The mathematical reasons for this difference are very deep. We wish we had time to derive them in this class! But for the time being, you’ll just have to trust us that the small change from square to absolute value is all it takes to produce the different results you are about to see…

This outcome, where some of the \(\beta\)’s are fully eliminated from the model, is very powerful. It essentially performs automatic feature selection; the predictors whose coefficients became zero are the ones that were not needed to get better predictive power.

14.3.1 Your Turn

Practice Activity

Create a LASSO pipeline, and tune \(\lambda\).

Fit your best model on the full Ames data, and compare the coefficients to Ridge and OLS

Warning

The sklearn function Lasso() uses the argument name alpha for \(\lambda\).

14.3.2 Elastic Net

If Ridge regression is one way to improve OLS in overfit cases, and LASSO regression is another, why not have the best of both worlds?

There is no reason not to add both penalties to our loss function:

\[ \ell(\beta) = SSE + \lambda \left(\sum_{j = 1}^p \beta^2 + \sum_{j = 1}^p |\beta_j| \right)\]

Of course, we now have three concerns to balance: The SSE, the Ridge penalty, and the LASSO penalty.

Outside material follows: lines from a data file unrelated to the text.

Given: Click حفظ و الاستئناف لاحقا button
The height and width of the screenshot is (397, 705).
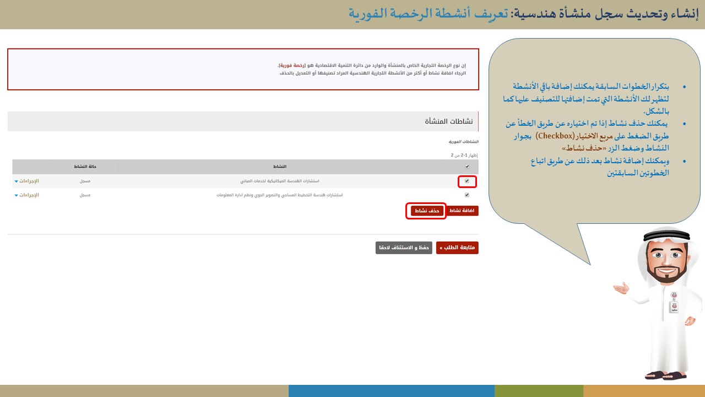Looking at the screenshot, I should pyautogui.click(x=404, y=248).
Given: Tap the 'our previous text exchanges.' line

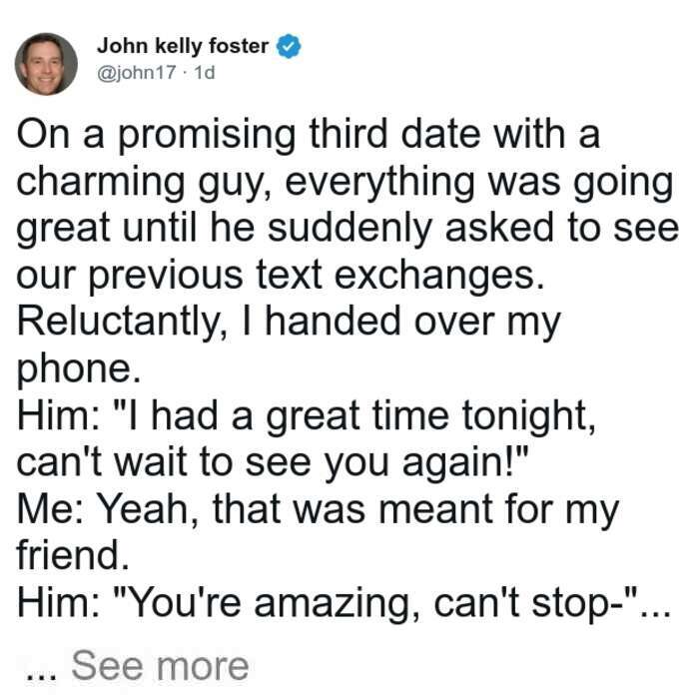Looking at the screenshot, I should 281,276.
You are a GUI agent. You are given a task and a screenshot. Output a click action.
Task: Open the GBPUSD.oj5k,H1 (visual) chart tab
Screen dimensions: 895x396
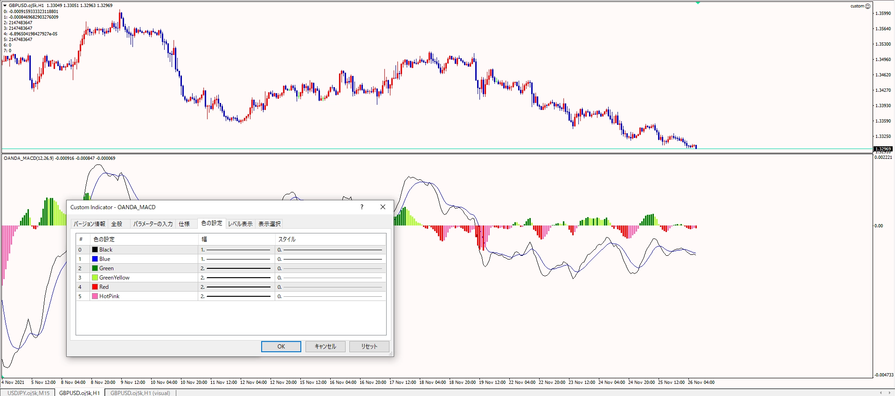(140, 393)
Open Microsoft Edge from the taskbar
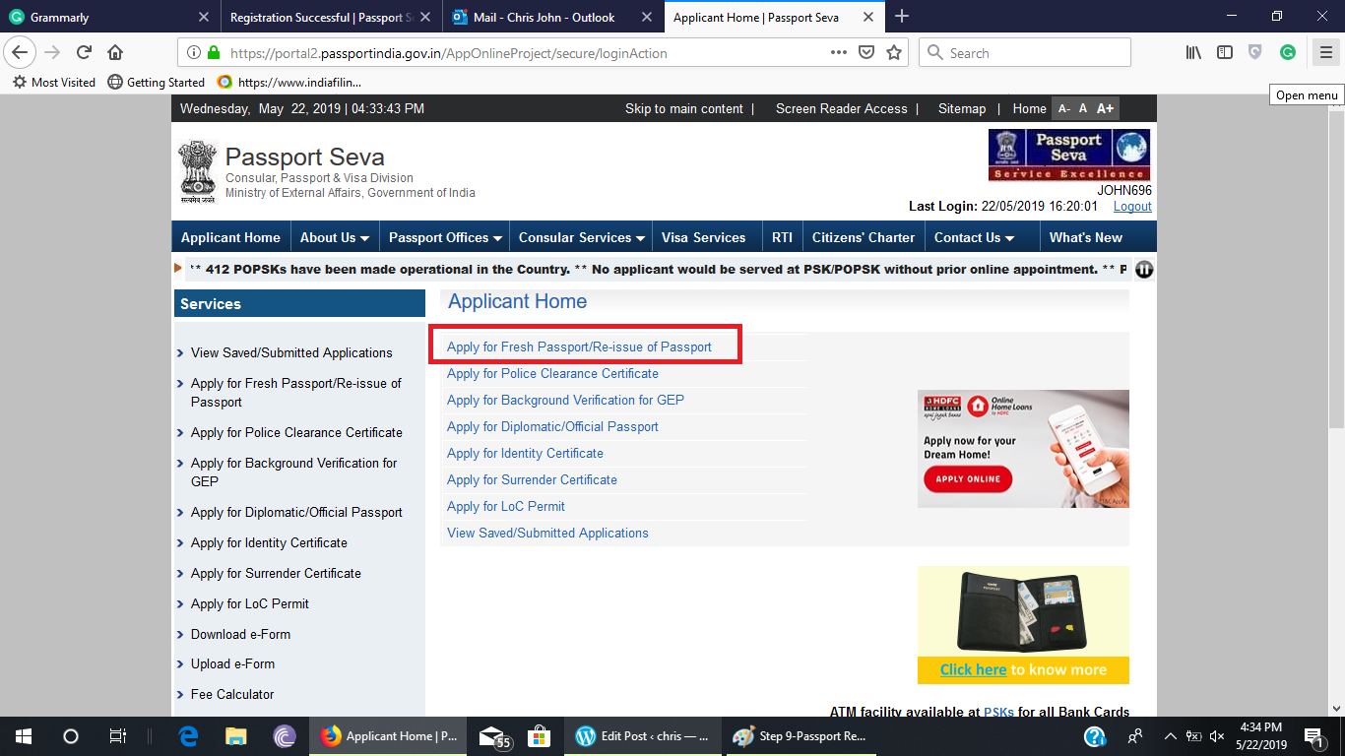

So in addition to \(\lambda\), which balances SSE and penalties, we need to add in a number \(\alpha\) for how much we care (relatively) about Ridge vs LASSO:

\[ \ell(\beta) = SSE + \lambda \left(\alpha \sum_{j = 1}^p \beta^2 + (1-\alpha) \sum_{j = 1}^p |\beta_j| \right)\]

But what is the best choice of \(\alpha\)? I think you can see where this is headed…

14.3.3 Your Turn

Practice Activity

Create an Elastic Net pipeline, and tune \(\lambda\) and \(\alpha\).

Fit your best model on the full Ames data, and compare the coefficients to Ridge and OLS.

Warning

The sklearn function ElasticNet() uses the argument name alpha for \(\lambda\), and the argument name l1_ratio for \(\alpha\).

Yes, this is confusing and annoying! But since essentially all of the literature uses \(\lambda\) and \(\alpha\) the way we have used them in this chapter, we are choosing to be consistent with that notation instead of sklearn’s argument names.

14.4 Wrap-Up

In this chapter, you may feel a bit tricked! We promised you new model specifications, but actually, we still haven’t changed our prediction approach from a simple linear model:

\[\hat{y}_i = \beta_1 x_{i1} + \beta_2 x_{i2} + \cdots + \beta_p x_{ip}\]

It’s important to remember, though, that how you fit the model to data is every bit as important a piece of the model specification decision as the equation itself.

By changing our definition of “best” coefficients - that is, changing the loss function that our ideal \(\beta\)’s would minimize - we were able to massively impact the resulting prediction procedure.